Which lines below contain the word "Open"? Collect each one and copy it in full.

Dataset excerpt
>>

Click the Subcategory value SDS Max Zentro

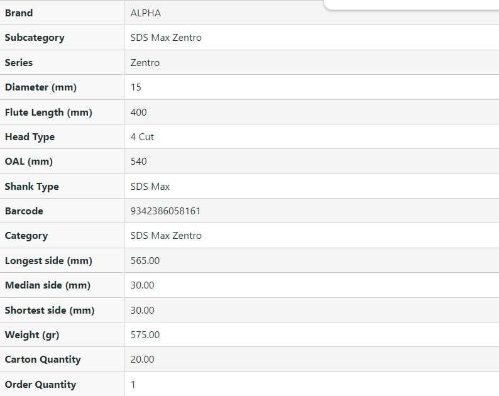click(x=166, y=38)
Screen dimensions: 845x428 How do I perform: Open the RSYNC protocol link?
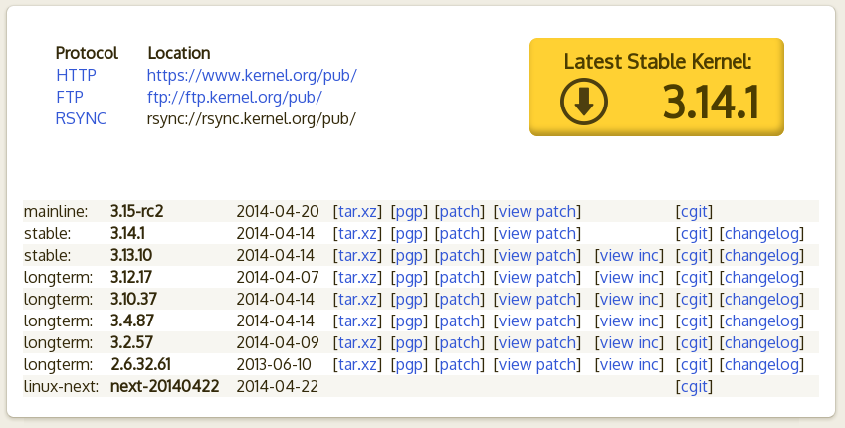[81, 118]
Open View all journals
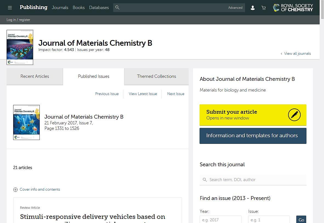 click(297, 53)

<<

- [FINAL RESULT]:
Screen dimensions: 845x428 How do I perform: Open the RSYNC protocol link?
Open View all journals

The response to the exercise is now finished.